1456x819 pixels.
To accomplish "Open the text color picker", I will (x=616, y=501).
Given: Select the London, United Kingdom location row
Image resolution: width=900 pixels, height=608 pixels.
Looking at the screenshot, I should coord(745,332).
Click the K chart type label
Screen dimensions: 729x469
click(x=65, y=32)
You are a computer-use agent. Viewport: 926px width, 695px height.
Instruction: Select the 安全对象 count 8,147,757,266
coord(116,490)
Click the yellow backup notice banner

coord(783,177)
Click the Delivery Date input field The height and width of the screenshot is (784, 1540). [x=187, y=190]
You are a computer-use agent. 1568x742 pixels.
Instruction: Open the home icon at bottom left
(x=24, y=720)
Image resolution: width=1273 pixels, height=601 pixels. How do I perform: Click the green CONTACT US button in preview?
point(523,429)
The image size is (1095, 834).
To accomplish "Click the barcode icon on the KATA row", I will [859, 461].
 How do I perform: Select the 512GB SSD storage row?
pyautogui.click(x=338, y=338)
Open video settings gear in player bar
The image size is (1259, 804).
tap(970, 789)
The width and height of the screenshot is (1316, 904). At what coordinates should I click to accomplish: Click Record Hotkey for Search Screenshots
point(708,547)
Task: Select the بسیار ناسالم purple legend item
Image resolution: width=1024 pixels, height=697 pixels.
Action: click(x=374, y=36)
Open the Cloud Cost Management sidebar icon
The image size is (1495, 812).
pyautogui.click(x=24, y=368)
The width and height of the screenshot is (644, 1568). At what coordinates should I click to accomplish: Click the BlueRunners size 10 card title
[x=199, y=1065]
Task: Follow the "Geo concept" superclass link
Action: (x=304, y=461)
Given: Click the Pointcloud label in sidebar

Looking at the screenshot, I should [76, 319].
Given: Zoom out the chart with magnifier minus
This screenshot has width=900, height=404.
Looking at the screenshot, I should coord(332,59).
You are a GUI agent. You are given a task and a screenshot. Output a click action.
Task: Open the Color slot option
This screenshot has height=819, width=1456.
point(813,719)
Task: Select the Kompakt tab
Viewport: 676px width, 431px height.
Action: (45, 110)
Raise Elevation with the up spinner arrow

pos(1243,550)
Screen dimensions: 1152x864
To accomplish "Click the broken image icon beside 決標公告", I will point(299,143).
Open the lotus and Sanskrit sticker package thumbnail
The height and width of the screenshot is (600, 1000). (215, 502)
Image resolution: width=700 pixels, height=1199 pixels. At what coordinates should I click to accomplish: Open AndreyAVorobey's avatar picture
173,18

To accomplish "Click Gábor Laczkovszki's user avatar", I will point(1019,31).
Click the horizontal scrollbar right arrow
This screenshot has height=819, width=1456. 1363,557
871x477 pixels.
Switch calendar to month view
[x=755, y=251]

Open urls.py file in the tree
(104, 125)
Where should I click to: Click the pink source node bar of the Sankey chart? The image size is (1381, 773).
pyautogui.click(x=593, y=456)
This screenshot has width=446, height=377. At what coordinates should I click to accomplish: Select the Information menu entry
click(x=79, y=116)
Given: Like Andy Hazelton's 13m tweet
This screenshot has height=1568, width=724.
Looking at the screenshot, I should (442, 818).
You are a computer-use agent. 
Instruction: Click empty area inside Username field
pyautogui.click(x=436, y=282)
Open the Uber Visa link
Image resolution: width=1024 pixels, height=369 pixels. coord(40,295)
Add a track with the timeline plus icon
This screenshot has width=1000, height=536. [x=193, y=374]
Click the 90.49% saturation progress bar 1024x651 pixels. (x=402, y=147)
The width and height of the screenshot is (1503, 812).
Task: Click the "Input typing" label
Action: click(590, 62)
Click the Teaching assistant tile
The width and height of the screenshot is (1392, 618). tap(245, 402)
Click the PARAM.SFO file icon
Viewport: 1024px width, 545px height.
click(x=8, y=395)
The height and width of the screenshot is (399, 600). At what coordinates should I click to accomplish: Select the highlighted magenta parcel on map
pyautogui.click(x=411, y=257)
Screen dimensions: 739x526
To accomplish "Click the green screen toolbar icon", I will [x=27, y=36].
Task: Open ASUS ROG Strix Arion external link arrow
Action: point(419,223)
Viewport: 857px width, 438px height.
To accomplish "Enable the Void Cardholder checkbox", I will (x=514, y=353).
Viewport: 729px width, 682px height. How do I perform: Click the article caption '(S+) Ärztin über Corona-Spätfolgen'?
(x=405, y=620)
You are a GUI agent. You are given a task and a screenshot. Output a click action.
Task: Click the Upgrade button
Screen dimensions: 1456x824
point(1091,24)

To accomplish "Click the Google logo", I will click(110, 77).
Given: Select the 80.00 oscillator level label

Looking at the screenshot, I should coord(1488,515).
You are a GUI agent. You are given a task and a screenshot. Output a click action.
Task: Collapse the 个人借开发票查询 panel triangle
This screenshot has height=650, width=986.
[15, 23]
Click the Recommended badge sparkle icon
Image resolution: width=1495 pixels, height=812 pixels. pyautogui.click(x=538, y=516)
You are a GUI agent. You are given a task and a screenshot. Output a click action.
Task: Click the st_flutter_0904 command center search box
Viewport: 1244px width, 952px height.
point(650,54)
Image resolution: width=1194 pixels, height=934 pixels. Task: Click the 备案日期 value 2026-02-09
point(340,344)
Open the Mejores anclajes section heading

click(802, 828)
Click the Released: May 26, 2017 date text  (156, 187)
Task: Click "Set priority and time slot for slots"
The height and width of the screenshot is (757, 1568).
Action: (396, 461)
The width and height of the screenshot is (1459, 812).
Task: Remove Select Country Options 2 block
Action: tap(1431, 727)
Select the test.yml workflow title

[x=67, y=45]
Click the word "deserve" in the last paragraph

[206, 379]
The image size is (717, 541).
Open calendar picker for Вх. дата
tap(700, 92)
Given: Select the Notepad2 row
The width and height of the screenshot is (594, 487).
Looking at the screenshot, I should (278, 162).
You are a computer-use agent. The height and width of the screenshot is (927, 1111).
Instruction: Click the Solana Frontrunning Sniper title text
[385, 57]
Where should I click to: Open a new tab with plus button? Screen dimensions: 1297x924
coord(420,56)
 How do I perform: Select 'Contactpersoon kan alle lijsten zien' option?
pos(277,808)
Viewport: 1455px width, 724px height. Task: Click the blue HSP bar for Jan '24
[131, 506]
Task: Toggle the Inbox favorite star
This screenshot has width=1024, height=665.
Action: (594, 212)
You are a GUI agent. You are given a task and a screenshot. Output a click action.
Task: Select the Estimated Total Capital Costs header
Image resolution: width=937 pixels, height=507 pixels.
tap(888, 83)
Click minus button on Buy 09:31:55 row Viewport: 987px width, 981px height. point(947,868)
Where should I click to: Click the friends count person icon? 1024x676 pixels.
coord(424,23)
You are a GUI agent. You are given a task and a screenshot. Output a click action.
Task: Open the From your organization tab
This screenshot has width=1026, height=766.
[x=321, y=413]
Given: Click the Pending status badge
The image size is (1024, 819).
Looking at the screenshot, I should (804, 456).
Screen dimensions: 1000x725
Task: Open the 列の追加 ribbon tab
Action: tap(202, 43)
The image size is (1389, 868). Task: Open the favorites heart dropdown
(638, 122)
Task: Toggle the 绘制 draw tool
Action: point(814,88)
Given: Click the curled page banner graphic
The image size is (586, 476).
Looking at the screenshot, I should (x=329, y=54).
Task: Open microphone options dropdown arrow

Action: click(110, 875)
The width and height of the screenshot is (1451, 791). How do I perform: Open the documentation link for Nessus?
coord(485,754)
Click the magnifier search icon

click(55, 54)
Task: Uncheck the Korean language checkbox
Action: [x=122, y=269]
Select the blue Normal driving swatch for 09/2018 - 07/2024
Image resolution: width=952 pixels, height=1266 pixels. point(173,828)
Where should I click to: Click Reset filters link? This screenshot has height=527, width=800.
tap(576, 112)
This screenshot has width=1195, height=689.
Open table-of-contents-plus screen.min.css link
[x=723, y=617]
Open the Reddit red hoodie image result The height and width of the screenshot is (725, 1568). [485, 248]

---------------

* _WORK TO COMPLETE_
Duplicate the stretch of the listing from the line containing "How do I perform: Select 'Contactpersoon" through the line containing "[x=321, y=413]", keeping every line unchanged.

* _EXERCISE ANSWER_
 How do I perform: Select 'Contactpersoon kan alle lijsten zien' option?
pos(277,808)
Viewport: 1455px width, 724px height. Task: Click the blue HSP bar for Jan '24
[131, 506]
Task: Toggle the Inbox favorite star
This screenshot has width=1024, height=665.
Action: (594, 212)
You are a GUI agent. You are given a task and a screenshot. Output a click action.
Task: Select the Estimated Total Capital Costs header
Image resolution: width=937 pixels, height=507 pixels.
tap(888, 83)
Click minus button on Buy 09:31:55 row Viewport: 987px width, 981px height. point(947,868)
Where should I click to: Click the friends count person icon? 1024x676 pixels.
coord(424,23)
You are a GUI agent. You are given a task and a screenshot. Output a click action.
Task: Open the From your organization tab
This screenshot has width=1026, height=766.
[x=321, y=413]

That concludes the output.